Sometimes, after many years of conflict, it can actually come as a reprieve for children when they learn of the divorce as they will no longer be exposed to a hostile home environment and unhappy parents. It is not uncommon for children to have “seen it coming” and wonder why it didn’t happen years ago; therefore their adjustment through the process is usually a little easier.
Your child may initially have an intensely negative reaction to the news, but it is due to fear. Fear of the unknown causes all of us to react strongly and in different ways as a self-protective mechanism. When we can’t predict an outcome, we don’t feel as secure. When we don’t feel secure, it causes feelings of vulnerability, worry, anxiousness, etc. because we are struggling to cope. Humans like familiarity and change are difficult for most people, especially when the outcome is unknown. You may witness some behavioral changes in your child that were not present before, such as tantrums, irritability, withdrawal, etc. Generally, these behaviors are temporary as your child is trying to cope with the change and with a good support system, and being openly available for your child, these behaviors should dissipate.
What can parents do to make the process easier?
- Have a parenting plan in place prior to talking to your children. Try to iron out as many details as possible such as where you will live, who will pick them up from school, how often they will see you, etc.

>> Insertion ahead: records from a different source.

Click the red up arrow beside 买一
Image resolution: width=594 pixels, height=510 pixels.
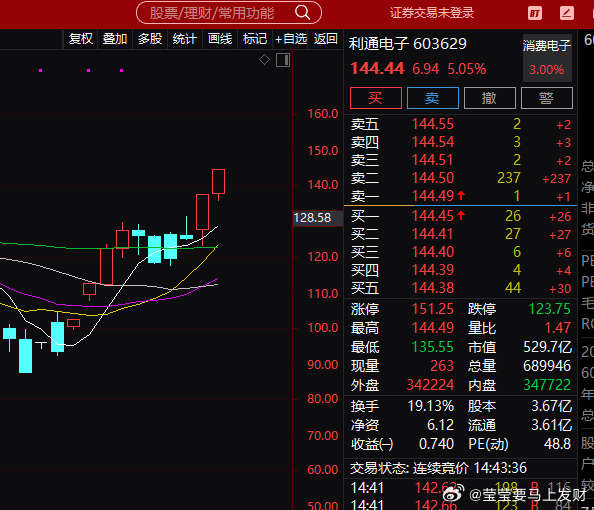(461, 216)
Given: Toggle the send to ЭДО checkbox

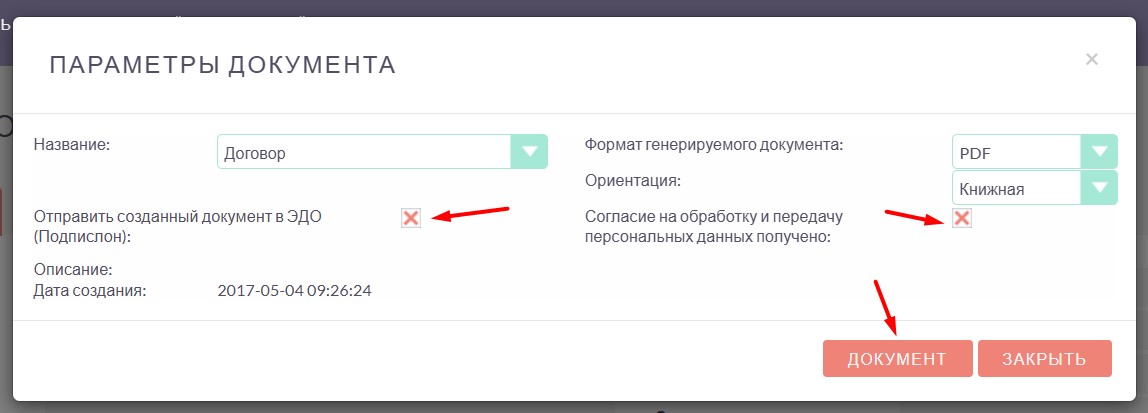Looking at the screenshot, I should (x=410, y=217).
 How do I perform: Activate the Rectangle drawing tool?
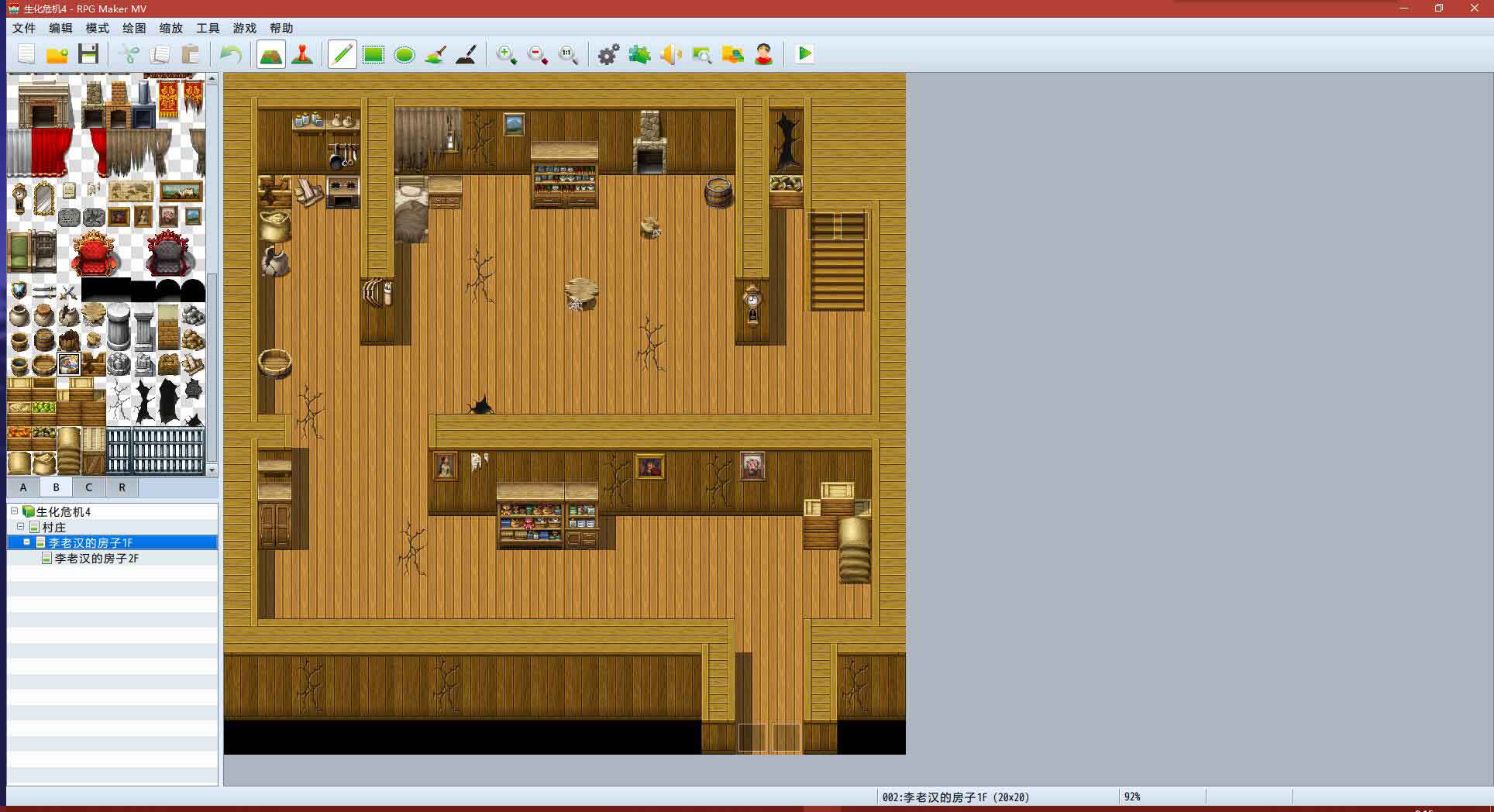(x=374, y=54)
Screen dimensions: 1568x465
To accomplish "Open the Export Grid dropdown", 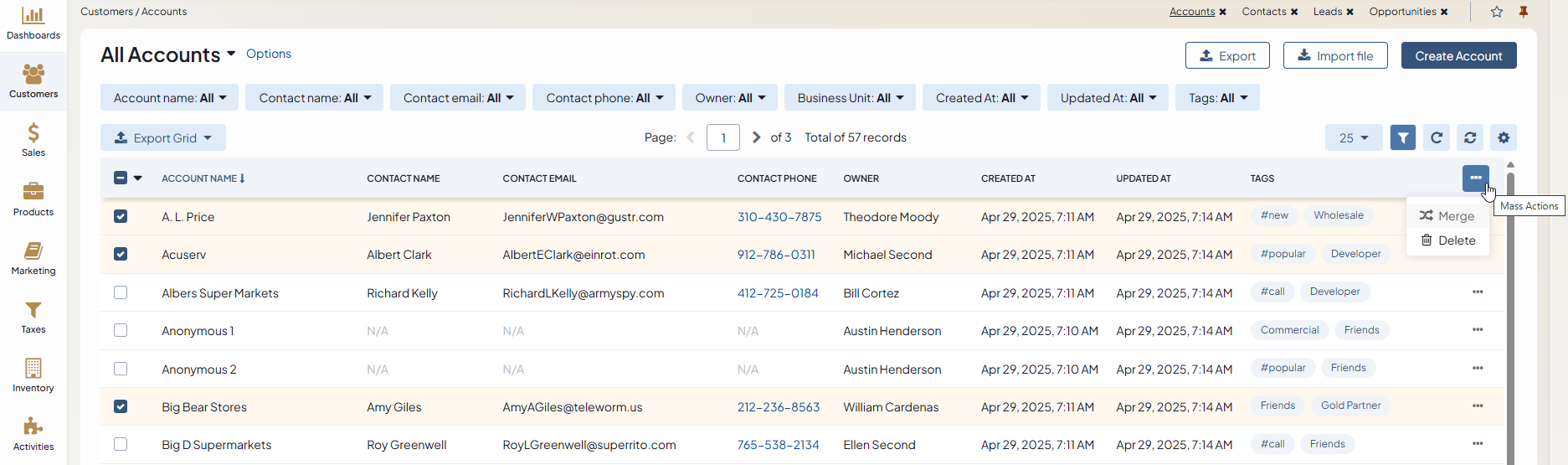I will coord(163,137).
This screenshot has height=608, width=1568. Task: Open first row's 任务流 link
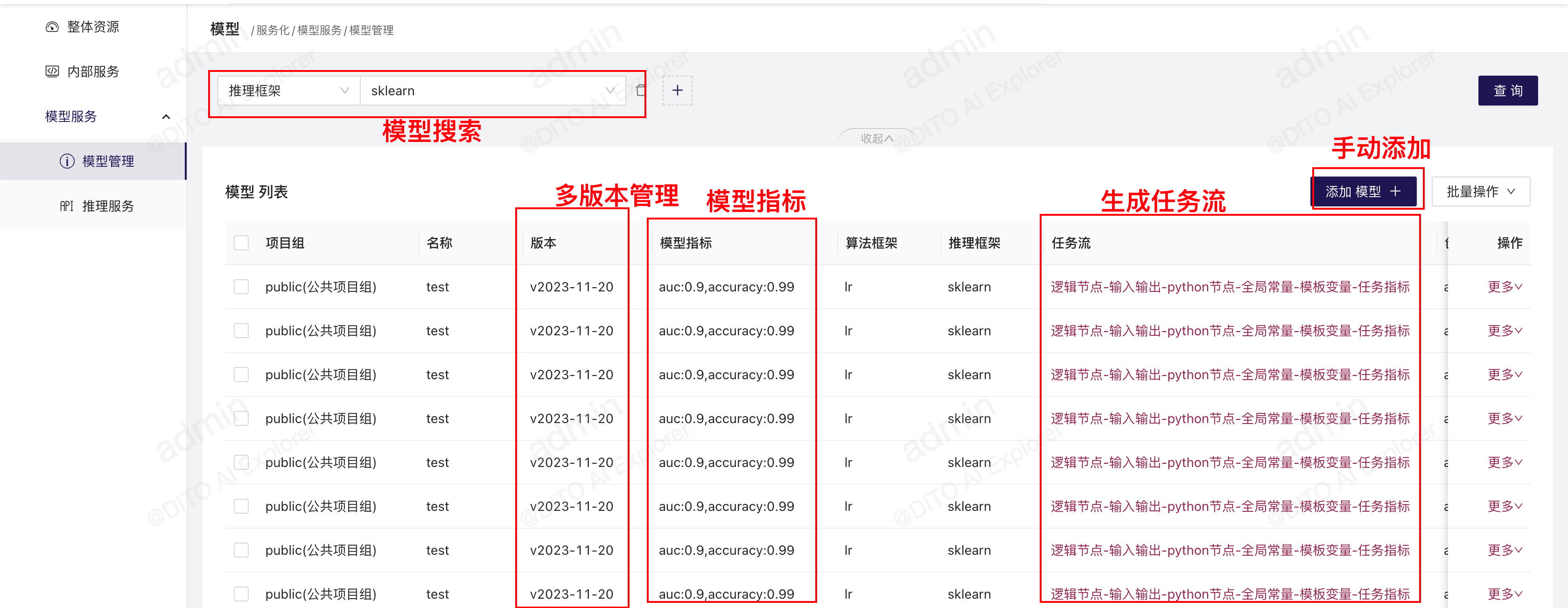[x=1230, y=287]
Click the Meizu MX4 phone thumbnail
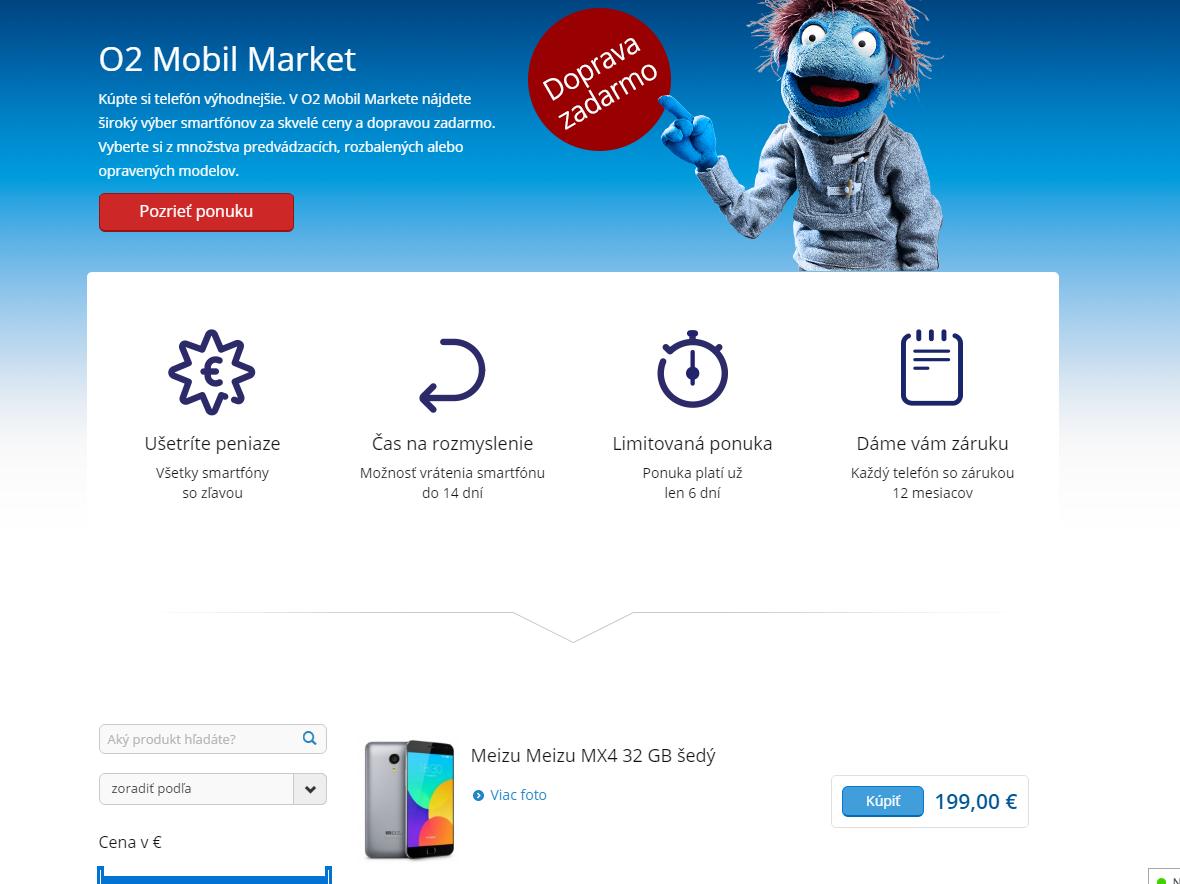Viewport: 1180px width, 884px height. coord(409,800)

- When possible, inform the children when you are both together so that they will see this is a united decision (even though it may not be mutual), thus eliminating blame on either party and helping alleviate stress because they see you getting along.
- Be very cautious to not over-disclose details that are not necessary for them to hear. Keep it simple, such as, “As you know mommy and daddy have problems getting along and although we have tried to work through things, we have decided that it is better for everyone for us to get a divorce.” Refrain from using your child as a “sounding board” even when they are “old enough” to hear adult issues. This puts them in a very awkward and uncomfortable position and shifts the dynamics of the “parent” role to the “friend/confidant” role.
- Tell them that you love them and will continue loving them even though you don’t love each other anymore. This can be a very confusing concept for younger children, so provide frequent reassurance.
- Assure them that they are not the cause of the separation, nor is there anything they can do to fix it.
- Inform them that they will get to see each parent as equally as possible. Tell them they still have a family, it just looks different now.
- Provide them with possible positive outcomes for the future if they start focusing on the things that they will lose. For example, they might make new friends and get to try new things in their new neighborhood.
- Try to minimize exposure to disagreements in front of the children. If it does happen, it is very important to model good problem-solving and communication techniques by coming to some sort of understanding. It is much less harmful and can, in fact, be educational when children see the entire cycle of disagreement, discussion, compromise, apology, and resolution.
- Consider getting the children into counseling as added support. Much can be accomplished when children are guided by a health professional during the process to make their adjustment easier. They will learn techniques such as healthy ways to manage stress, process feelings, effective communication strategies, and understand more about themselves and their world.
- Keep kids informed and give details as often as possible about what the future might hold for them regardless of their age. Never assume that kids will understand even sometimes the simplest things as they are often literal. They do not have the world knowledge adults do and do not have life experiences to generalize information into new situations. An example might be where a 5-year-old child is terrified of moving into his newly built home. It seems odd at first, but after some inquiry, it is discovered that the family went to visit the home in the process of being built and some of the rooms didn’t have walls yet. Therefore in his mind, he was thinking he was actually going to live in a house like that!